• **What to work on**: Copy exactly the lines of the data below, beginning with the line with "Open the Renderer dropdown set to ALL" and ending with the line with "You are a computer-use". Pictures are to be omitted.

• **Records for this exercise**:
*** Begin section ***

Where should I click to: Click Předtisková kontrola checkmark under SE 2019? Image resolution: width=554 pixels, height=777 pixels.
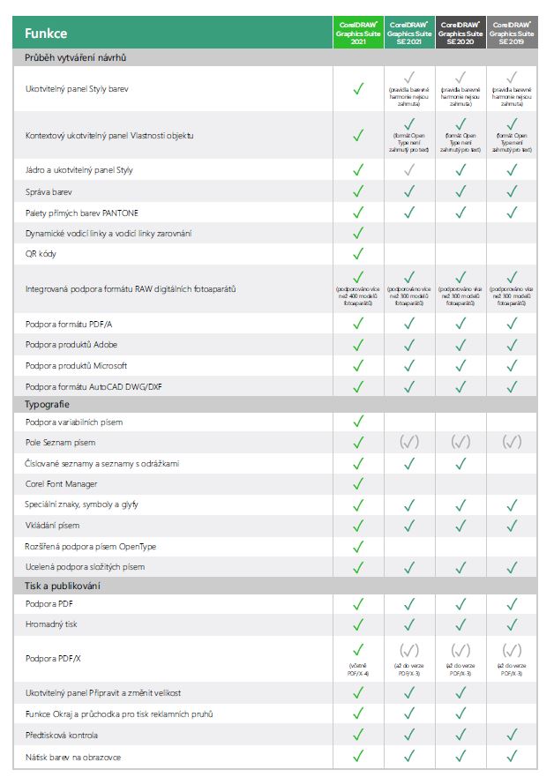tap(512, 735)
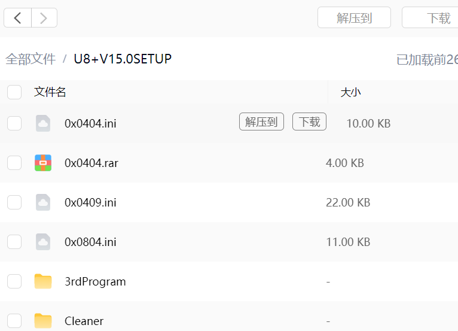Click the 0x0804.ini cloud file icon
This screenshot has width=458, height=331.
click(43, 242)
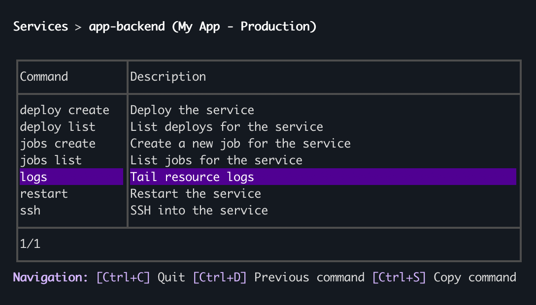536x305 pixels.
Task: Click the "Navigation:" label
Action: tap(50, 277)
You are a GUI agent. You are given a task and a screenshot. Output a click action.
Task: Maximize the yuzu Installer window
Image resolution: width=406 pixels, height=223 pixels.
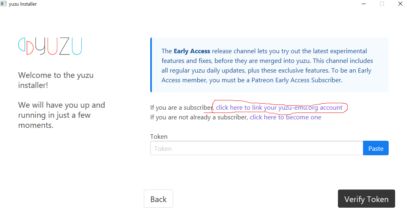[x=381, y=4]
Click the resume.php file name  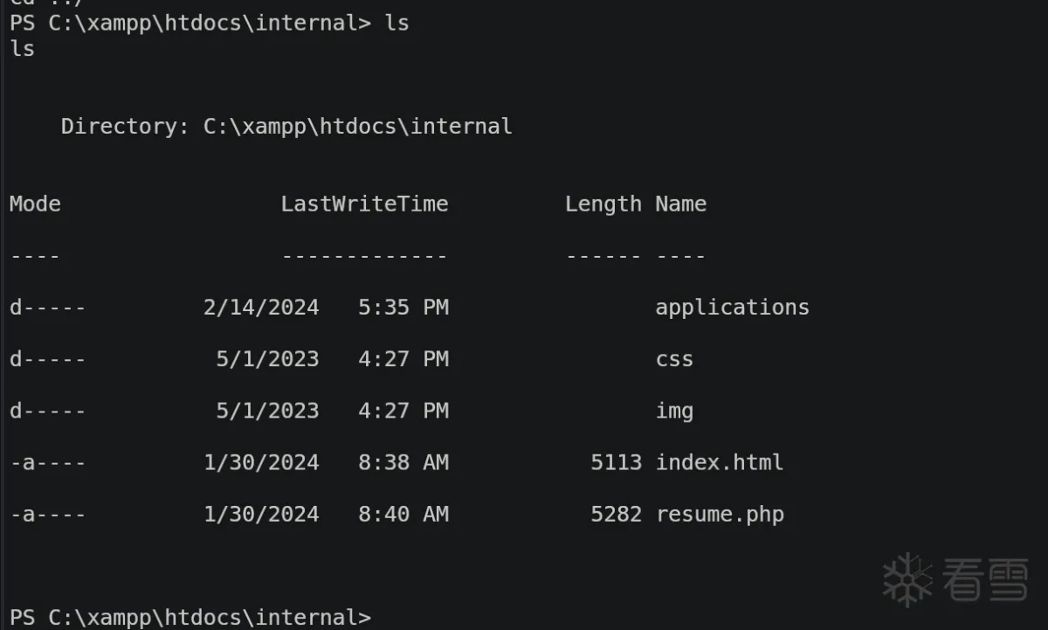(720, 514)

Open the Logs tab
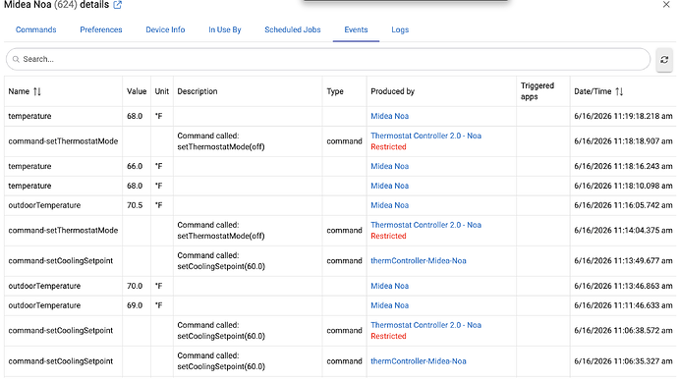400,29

*** End section ***
*** Begin section ***

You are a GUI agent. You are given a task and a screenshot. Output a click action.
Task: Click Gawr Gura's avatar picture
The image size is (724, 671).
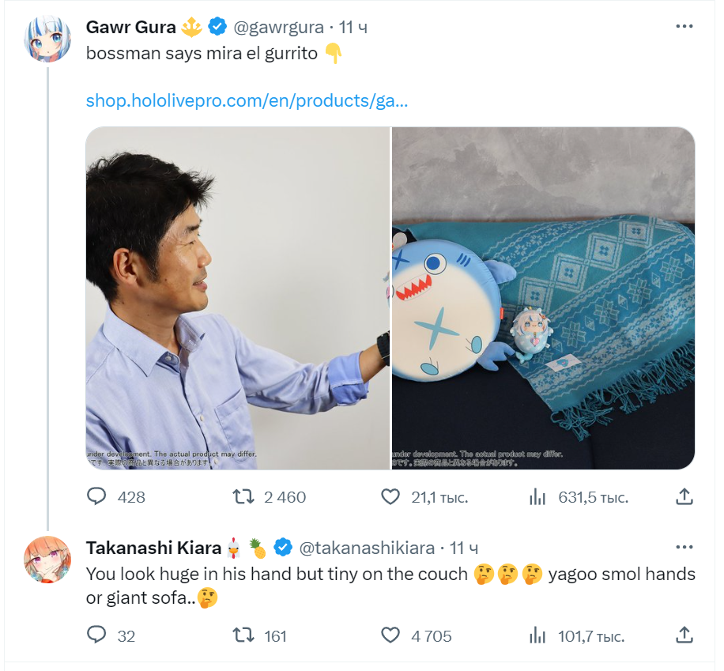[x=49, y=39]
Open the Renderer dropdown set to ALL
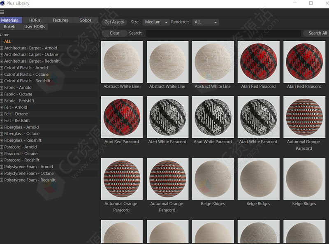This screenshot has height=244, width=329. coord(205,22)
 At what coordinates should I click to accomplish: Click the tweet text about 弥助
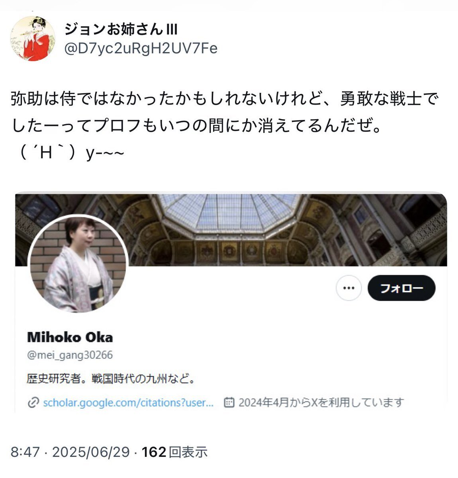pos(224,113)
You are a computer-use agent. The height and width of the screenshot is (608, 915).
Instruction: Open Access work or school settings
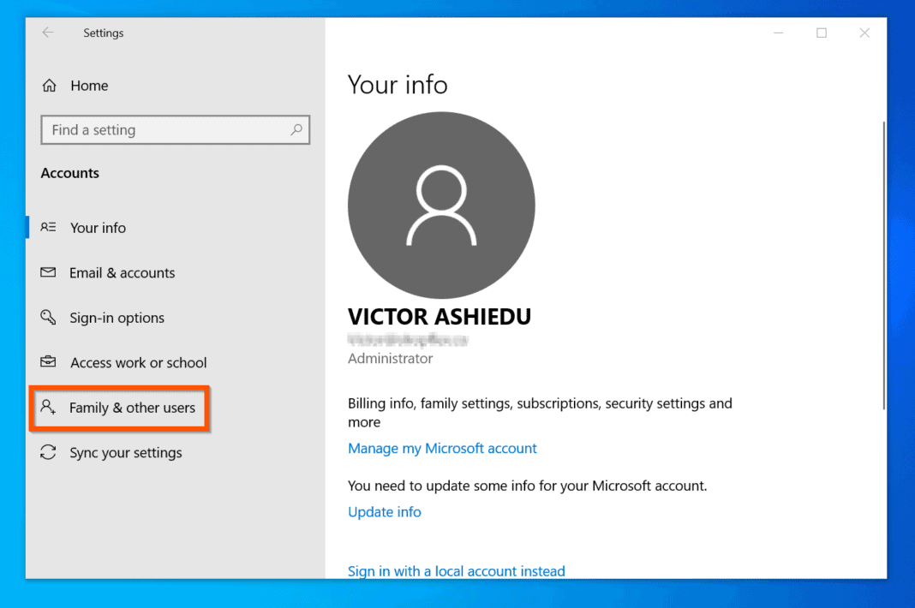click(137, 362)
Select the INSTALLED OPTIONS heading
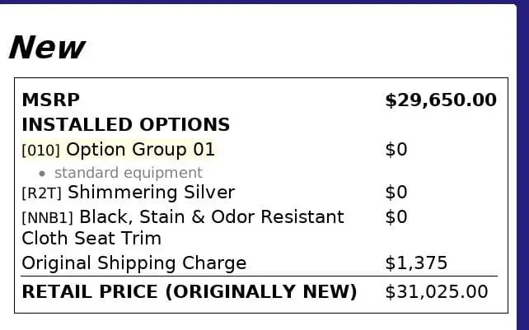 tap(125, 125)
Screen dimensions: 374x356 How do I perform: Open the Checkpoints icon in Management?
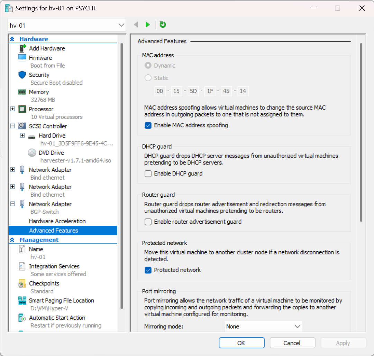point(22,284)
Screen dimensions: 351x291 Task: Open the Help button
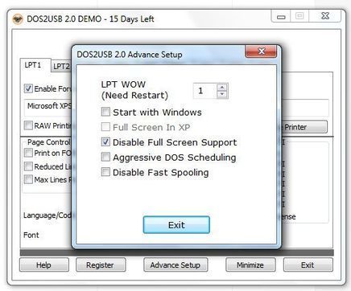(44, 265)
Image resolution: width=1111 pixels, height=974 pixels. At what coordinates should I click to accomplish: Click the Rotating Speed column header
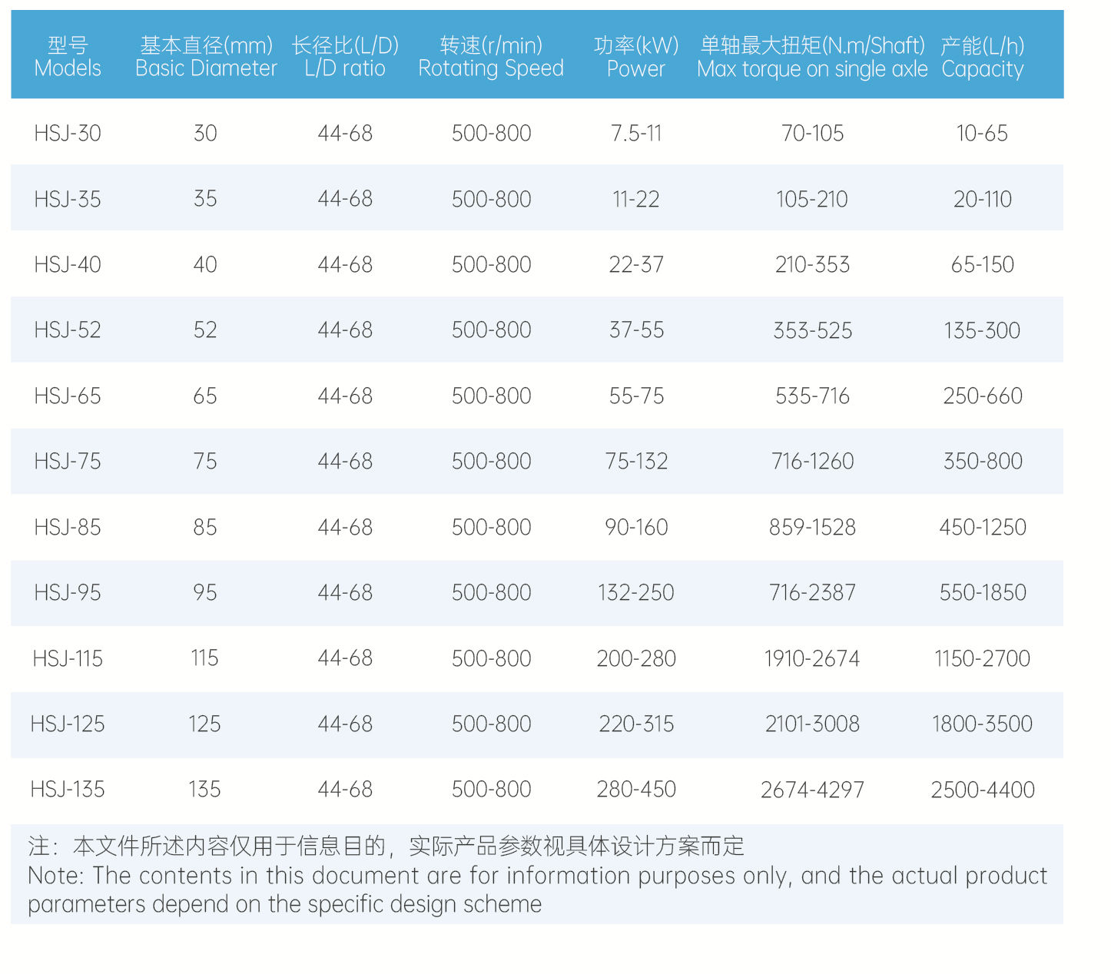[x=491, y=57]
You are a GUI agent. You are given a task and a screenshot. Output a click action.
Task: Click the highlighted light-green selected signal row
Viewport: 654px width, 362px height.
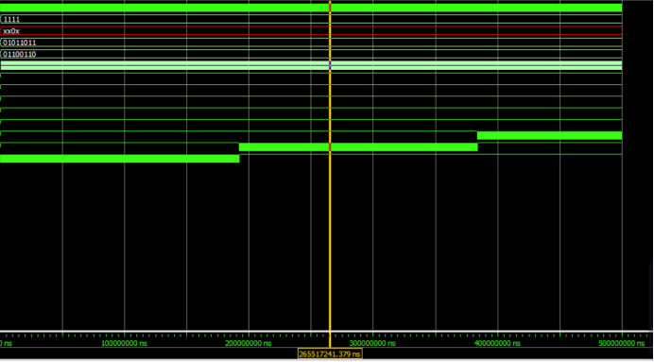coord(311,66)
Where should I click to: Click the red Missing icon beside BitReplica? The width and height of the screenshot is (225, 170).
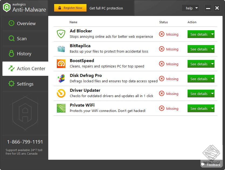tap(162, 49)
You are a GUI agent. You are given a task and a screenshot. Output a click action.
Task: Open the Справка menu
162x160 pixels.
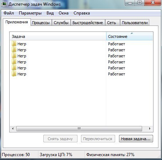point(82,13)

*** End section ***

• **Task answer**:
Open the Renderer dropdown set to ALL
This screenshot has height=244, width=329. coord(205,22)
 At what coordinates should I click to accomplish: Click the tweet text about 弥助
pos(224,113)
You are a computer-use agent. The height and width of the screenshot is (608, 915).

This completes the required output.